The agency estimated that cigars of all types generated $8.1 billion in sales last year.
The joint comments from the advocacy groups were led by the cancer society, the Campaign for Tobacco-Free Kids, the American Heart Association, the American Lung Association and the American Legacy Foundation.
Friday was the last day for public comment on the FDA’s proposal.
The agency gained the authority in 2009 to regulate tobacco, including e-cigarettes and cigars pending creation of rules to deem them tobacco products.
The FDA hasn’t said when it would finalize the proposal for which it has received nearly 60,000 comments.
There are 3,639 types of cigars that would be affected by the proposal, 3,276 of which are made in other countries, according to an economic analysis by the FDA.
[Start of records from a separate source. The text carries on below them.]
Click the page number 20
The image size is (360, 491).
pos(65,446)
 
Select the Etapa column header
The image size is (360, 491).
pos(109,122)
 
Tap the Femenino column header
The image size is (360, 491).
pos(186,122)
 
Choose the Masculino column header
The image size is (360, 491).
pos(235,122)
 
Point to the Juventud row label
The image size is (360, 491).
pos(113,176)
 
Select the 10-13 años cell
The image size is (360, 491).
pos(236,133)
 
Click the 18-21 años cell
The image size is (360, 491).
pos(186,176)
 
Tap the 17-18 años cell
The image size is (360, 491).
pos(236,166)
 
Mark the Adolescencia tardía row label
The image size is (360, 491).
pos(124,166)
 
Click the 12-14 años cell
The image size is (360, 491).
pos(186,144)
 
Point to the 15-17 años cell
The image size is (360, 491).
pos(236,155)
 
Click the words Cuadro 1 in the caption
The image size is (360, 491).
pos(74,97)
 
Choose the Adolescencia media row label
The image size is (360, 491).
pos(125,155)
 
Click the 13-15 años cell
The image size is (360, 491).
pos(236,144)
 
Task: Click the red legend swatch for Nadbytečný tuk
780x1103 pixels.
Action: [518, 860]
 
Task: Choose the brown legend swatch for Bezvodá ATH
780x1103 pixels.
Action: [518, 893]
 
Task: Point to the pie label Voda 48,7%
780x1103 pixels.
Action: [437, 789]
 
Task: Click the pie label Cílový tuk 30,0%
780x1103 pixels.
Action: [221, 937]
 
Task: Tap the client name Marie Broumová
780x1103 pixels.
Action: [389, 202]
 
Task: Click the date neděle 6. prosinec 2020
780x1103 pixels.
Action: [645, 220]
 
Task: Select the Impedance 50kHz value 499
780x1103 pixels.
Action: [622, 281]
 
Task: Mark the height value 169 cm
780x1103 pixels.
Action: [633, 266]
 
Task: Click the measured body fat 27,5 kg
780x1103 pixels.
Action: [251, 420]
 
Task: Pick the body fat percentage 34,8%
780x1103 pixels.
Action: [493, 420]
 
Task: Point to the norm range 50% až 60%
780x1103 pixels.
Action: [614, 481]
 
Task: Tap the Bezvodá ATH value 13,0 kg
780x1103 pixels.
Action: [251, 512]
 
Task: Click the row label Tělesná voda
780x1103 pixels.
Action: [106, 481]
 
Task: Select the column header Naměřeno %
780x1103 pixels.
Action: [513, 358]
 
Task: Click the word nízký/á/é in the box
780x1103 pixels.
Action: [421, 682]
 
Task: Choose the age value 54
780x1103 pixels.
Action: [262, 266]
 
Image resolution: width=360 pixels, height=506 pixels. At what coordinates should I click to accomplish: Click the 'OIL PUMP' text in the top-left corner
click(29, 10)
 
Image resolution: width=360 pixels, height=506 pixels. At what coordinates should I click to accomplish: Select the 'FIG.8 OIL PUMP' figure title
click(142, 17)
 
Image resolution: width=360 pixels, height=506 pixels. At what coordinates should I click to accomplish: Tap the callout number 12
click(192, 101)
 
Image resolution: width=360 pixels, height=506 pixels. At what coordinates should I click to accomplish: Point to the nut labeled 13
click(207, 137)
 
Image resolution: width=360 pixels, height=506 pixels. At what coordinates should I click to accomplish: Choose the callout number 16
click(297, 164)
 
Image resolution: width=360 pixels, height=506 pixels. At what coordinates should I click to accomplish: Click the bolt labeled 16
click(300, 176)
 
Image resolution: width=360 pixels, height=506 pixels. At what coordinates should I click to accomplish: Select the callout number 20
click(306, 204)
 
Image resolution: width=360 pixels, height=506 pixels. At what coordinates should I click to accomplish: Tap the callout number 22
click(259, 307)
Some domestic producers may cease to sell their products domestically or discontinue some products, FDA economists wrote. Foreign producers may cease selling their products to the U.S. or reduce the number of distinct products they sell in the U.S.
The Cigar Association of America said it met with the FDA numerous times over nearly three years to educate officials about unique facets of the cigar market, including the differences between and among various types of cigars.
Regulation should protect adults’ right to smoke, the trade organization said when the FDA released the proposal.